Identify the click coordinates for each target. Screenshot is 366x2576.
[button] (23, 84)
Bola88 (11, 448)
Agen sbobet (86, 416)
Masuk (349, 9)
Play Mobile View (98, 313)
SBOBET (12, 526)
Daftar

····················

Work instruction: Retype every entry exactly.

Written solution:
Identify the click coordinates for each target. Screenshot is 366x2576.
[button] (23, 84)
Bola88 (11, 448)
Agen sbobet (86, 416)
Masuk (349, 9)
Play Mobile View (98, 313)
SBOBET (12, 526)
Daftar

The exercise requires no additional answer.